Her life and work philosophies revolve around challenges and having fun.

“I ask my patients I have not seen in six months ‘what’s new, what’s fun. And everyone’s like, ‘well nothing’s new and nothing’s really fun,’” she said. “Well, we’re at an age when we have to have some fun because we could drop dead at any second, so fun has to be part of your vocabulary and you need to be choosing that.”

She said she considers dentistry to be a “fun” job with exciting, new and innovative aspects, and that it can be challenging.

“That’s what I say to kids, ‘here’s what’s good about being a dentist: you’re a psychologist because no one wants to come to you and everyone is afraid, you are an artist because you have to figure out what will make this person look the most attractive, and you’re a tool and die maker because everything you do has to be done with such precision work.”

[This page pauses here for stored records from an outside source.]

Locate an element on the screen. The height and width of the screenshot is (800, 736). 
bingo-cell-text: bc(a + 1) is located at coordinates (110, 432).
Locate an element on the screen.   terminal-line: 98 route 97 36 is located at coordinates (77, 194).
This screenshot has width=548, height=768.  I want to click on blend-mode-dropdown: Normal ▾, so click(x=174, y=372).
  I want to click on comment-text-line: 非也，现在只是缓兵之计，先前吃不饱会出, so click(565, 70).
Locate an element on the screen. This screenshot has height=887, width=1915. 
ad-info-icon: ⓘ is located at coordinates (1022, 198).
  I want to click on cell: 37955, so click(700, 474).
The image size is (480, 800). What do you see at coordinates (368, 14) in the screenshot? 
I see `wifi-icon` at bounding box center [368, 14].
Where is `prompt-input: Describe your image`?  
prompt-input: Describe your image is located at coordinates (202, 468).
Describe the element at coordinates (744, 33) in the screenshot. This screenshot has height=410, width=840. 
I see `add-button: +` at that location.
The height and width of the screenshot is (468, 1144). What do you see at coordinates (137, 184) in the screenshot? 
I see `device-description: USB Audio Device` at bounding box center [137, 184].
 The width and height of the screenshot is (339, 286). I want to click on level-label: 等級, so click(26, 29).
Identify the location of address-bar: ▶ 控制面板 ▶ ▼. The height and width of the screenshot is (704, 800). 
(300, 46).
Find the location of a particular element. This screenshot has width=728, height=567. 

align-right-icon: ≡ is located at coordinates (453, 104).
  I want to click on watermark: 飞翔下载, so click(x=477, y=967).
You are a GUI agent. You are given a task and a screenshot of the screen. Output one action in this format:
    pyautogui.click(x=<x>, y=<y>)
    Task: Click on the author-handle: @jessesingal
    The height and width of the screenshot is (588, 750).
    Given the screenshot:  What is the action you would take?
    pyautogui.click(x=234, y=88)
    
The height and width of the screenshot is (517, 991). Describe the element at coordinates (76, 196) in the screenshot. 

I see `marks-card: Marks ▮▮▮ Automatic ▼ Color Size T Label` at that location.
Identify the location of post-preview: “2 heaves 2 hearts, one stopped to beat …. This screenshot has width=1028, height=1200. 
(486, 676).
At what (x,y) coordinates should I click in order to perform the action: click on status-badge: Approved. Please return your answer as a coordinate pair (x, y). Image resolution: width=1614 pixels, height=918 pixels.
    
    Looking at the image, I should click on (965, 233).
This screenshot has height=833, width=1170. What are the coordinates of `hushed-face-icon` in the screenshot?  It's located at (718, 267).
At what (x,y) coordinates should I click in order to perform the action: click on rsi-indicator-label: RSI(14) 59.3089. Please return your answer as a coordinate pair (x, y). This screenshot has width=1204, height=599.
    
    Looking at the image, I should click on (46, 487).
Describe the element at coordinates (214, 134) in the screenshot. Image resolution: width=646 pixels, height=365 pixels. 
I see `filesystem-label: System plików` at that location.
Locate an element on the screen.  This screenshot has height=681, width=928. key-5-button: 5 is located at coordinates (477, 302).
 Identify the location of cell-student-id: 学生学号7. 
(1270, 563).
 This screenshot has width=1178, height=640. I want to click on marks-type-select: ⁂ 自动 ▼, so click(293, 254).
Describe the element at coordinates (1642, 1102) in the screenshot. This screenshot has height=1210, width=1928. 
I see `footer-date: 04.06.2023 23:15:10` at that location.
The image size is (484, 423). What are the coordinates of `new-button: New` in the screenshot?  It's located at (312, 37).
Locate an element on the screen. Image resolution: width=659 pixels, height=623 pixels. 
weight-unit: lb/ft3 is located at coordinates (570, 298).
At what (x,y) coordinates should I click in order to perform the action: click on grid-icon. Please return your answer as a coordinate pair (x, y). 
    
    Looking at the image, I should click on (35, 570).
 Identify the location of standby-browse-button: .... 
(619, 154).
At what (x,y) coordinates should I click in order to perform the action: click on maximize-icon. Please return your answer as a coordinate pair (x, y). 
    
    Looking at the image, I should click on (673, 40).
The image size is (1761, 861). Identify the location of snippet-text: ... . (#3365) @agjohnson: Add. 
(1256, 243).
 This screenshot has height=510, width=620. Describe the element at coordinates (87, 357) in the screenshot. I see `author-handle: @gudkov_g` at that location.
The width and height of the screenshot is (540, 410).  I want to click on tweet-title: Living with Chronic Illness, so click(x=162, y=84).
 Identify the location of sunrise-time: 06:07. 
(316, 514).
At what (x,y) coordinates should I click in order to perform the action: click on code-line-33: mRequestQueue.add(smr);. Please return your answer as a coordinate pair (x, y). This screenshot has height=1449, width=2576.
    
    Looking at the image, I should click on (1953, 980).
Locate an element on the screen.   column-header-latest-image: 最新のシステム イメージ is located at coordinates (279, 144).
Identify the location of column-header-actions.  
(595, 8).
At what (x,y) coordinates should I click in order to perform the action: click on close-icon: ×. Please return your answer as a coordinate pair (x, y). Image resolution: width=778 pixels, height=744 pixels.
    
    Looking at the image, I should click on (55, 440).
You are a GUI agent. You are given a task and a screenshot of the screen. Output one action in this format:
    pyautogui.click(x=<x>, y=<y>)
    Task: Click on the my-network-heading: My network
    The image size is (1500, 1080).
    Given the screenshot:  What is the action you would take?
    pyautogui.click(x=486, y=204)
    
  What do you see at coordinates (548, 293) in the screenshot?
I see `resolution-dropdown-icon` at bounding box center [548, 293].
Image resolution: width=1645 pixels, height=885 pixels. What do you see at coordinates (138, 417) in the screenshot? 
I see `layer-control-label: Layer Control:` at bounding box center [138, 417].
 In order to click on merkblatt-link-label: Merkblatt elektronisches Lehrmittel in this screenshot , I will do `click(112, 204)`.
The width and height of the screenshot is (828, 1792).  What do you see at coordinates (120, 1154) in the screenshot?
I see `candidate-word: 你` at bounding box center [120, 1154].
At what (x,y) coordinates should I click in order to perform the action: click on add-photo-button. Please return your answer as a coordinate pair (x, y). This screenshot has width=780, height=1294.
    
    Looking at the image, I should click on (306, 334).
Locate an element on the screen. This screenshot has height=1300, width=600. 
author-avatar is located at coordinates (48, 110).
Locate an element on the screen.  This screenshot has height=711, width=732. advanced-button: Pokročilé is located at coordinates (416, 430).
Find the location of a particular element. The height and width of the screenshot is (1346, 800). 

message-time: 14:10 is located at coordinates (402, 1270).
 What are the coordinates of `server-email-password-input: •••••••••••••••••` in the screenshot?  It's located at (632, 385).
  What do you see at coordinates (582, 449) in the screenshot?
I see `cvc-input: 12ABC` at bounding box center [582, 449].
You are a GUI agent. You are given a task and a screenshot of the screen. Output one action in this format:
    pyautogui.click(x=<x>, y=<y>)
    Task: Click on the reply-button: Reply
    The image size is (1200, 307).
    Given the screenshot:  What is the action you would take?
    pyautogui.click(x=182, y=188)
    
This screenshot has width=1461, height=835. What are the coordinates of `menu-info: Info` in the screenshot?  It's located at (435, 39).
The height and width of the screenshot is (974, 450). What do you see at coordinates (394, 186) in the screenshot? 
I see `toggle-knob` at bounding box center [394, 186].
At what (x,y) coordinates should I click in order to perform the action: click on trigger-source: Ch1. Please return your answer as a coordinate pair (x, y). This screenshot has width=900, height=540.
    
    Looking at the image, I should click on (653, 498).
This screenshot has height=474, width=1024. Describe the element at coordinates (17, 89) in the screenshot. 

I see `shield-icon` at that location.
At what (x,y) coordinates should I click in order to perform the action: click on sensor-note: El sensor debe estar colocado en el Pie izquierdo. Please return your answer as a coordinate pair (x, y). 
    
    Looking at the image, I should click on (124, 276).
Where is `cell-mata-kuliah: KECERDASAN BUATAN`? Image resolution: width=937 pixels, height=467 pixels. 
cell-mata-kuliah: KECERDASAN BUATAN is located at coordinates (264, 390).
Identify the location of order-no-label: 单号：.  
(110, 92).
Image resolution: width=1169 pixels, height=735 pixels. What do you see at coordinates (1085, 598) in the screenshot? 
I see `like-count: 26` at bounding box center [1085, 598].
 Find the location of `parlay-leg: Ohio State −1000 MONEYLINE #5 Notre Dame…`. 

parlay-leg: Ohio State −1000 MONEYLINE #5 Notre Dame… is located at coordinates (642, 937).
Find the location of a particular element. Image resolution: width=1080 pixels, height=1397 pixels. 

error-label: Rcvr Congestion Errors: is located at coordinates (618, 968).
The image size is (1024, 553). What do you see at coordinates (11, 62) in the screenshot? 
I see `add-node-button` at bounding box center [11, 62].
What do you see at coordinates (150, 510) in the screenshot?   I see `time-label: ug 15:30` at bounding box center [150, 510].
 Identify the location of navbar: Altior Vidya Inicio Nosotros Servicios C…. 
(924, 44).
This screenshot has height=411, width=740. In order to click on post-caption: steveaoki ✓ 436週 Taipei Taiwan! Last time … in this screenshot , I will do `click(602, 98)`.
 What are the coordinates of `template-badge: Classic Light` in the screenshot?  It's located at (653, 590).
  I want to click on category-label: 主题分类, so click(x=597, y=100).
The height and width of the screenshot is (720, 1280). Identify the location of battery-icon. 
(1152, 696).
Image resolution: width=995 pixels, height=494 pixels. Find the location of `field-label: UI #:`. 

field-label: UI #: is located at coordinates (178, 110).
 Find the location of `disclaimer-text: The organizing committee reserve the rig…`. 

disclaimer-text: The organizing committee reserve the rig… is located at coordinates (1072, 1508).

And those three things make the job interesting, she said.

But it is also hard work, she concedes.

“This is a stressful job, emotionally, mentally and physically, and you need to have fun,” she said. “Fun is what reenergizes you to come back here and be the best dentist that you can be. So I think everybody should look for fun, and if they don’t have that in their life, they have to look around and find it.”

Mr. DeRosier is the CDS staff writer.